__Work request__: Please repeat exactly, and only, the lines from the one containing "Task: Select the Calcul d'enveloppe tool" through the end of the records below, with no pictures.

__Exercise material__:
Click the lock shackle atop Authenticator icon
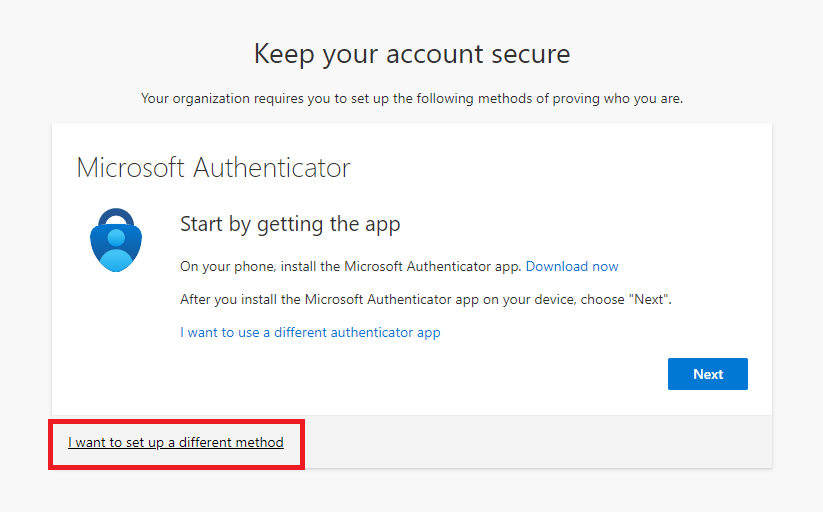Image resolution: width=823 pixels, height=512 pixels. [116, 217]
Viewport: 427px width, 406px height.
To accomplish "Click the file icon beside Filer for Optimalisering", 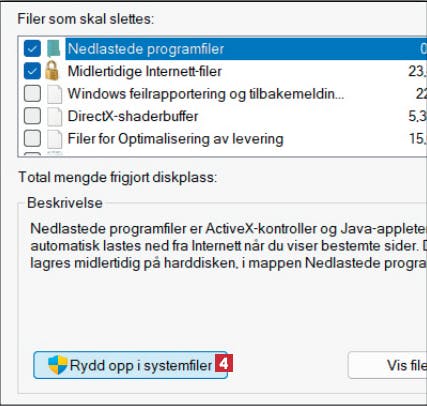I will pos(54,139).
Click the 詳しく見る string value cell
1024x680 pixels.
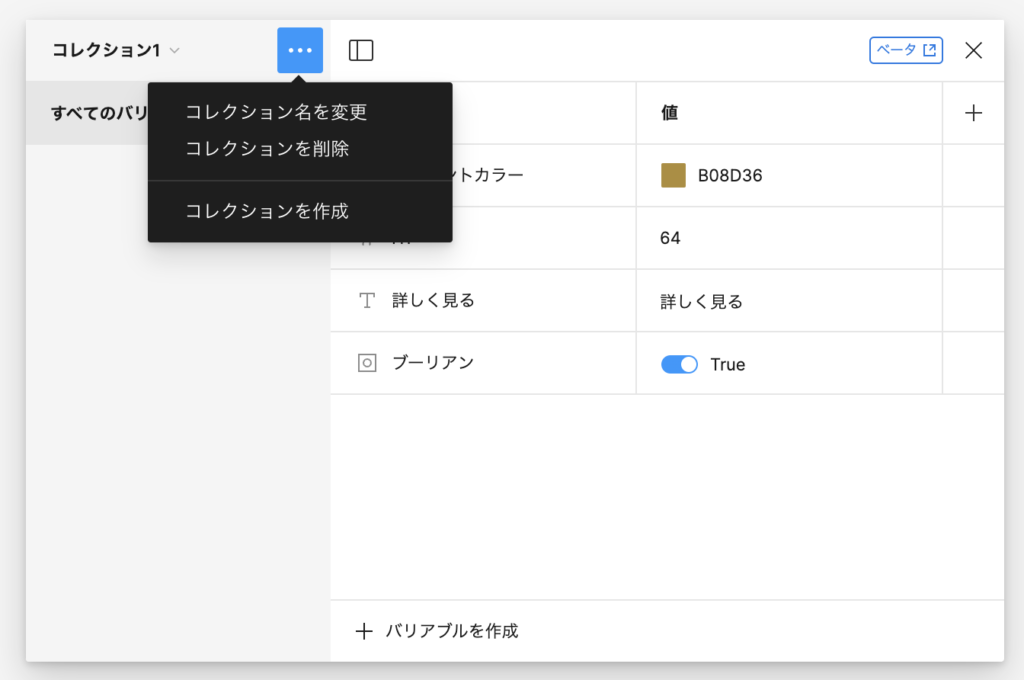pyautogui.click(x=701, y=301)
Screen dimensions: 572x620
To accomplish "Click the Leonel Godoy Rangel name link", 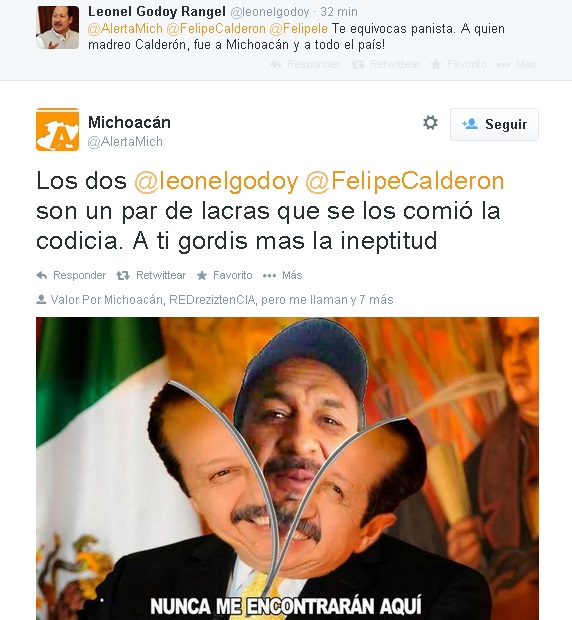I will coord(157,12).
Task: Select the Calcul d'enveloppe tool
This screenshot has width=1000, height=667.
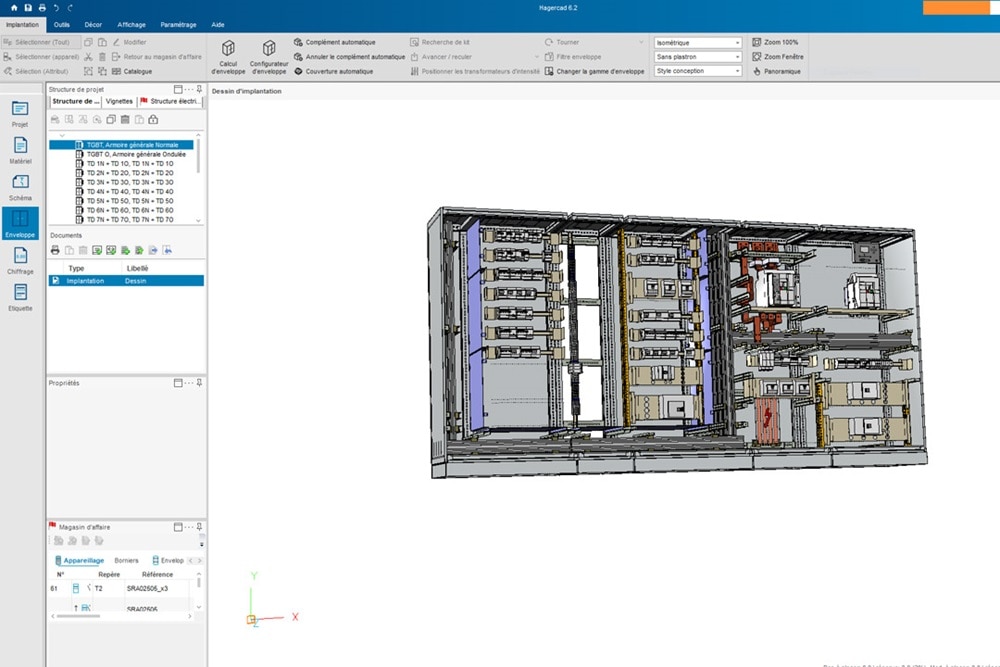Action: (x=228, y=57)
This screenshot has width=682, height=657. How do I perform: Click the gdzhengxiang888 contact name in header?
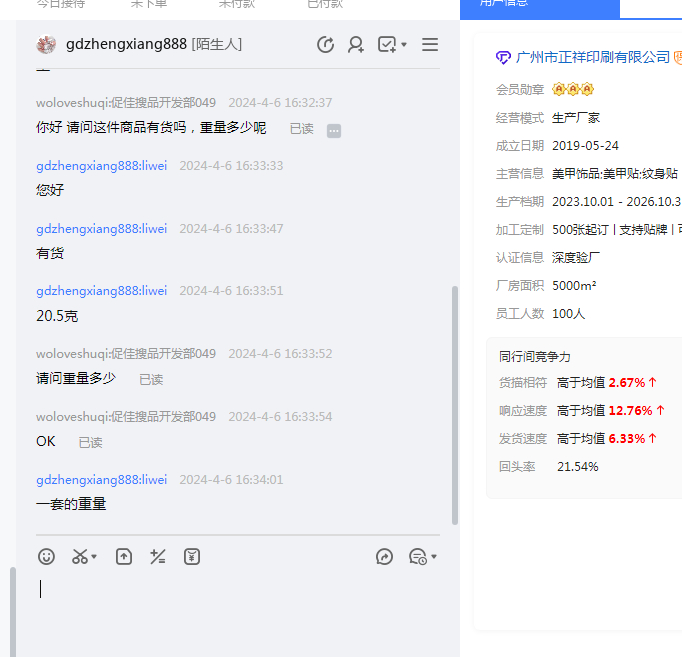(x=126, y=45)
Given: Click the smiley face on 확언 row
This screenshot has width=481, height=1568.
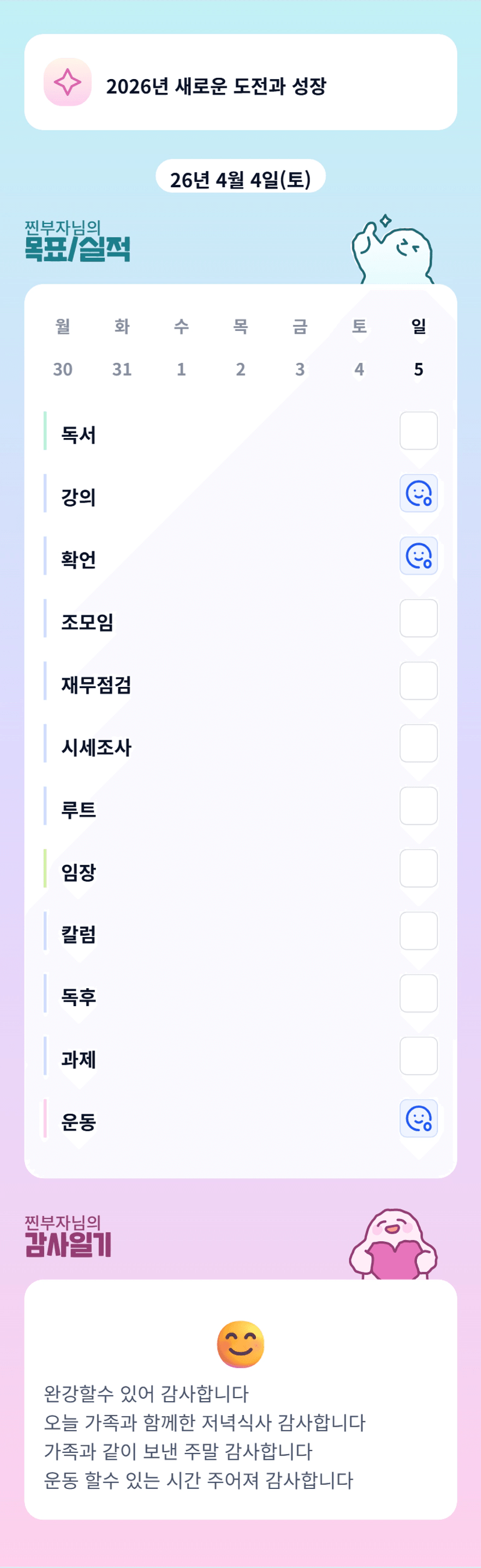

__Result of this exercise__:
Task: Select the Calcul d'enveloppe tool
This screenshot has width=1000, height=667.
Action: (x=228, y=57)
This screenshot has width=682, height=657. How do I perform: Click the gdzhengxiang888 contact name in header?
(x=126, y=45)
Given: Click the smiley face on 확언 row
This screenshot has width=481, height=1568.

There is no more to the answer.